WHAT IS BEING ASKED: In the data below, find the line with "The width and" and the line with "Task: Click the gray 조회일 label badge", then restate both and every line between them exactly, minus the pictures.

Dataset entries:
◆ ◆ ◆

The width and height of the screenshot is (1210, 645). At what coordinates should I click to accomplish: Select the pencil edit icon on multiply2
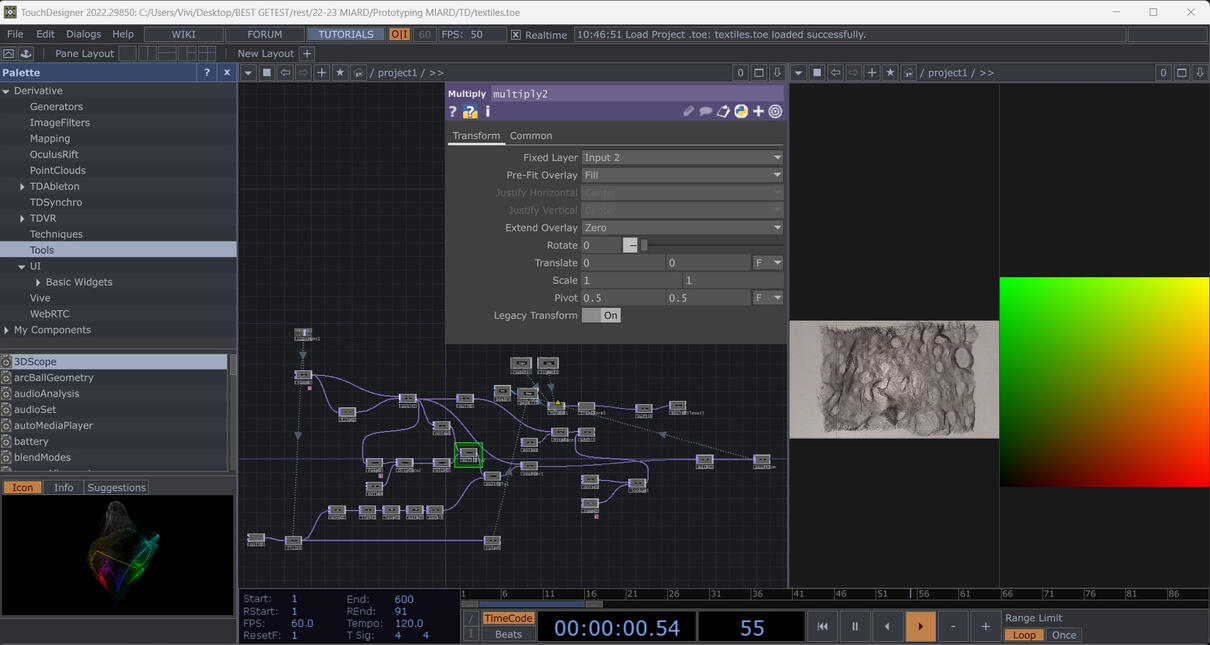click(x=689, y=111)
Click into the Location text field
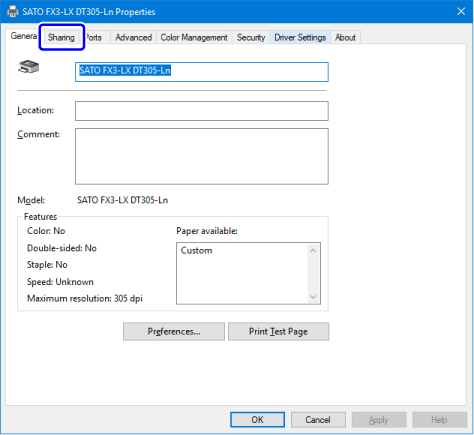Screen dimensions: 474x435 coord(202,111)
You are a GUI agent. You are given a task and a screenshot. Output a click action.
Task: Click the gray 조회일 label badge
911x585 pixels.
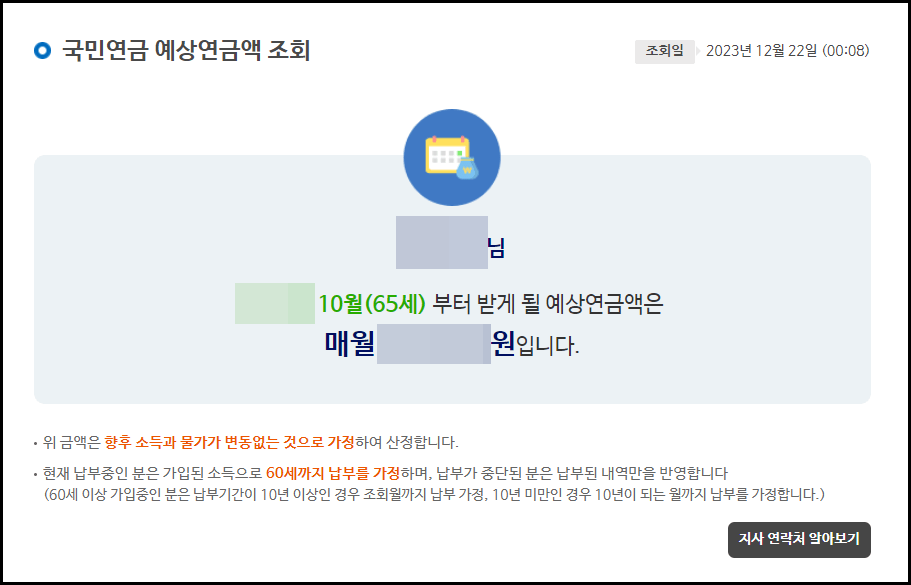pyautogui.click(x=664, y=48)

◆ ◆ ◆

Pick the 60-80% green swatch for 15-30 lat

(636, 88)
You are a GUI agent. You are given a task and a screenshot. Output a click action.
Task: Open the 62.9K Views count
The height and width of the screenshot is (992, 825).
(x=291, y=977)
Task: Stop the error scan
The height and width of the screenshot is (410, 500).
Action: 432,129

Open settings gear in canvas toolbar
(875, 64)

◆ ◆ ◆

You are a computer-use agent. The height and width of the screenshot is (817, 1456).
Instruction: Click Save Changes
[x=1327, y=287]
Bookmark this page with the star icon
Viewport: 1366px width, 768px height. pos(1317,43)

◆ ◆ ◆

WRITTEN SOLUTION:
The width and height of the screenshot is (1210, 645). At what coordinates should I click to accomplish: Select the pencil edit icon on multiply2
click(x=689, y=111)
Click into the Location text field
Screen dimensions: 474x435 coord(202,111)
You are a GUI agent. You are given a task and a screenshot. Output a click action.
Task: Click the gray 조회일 label badge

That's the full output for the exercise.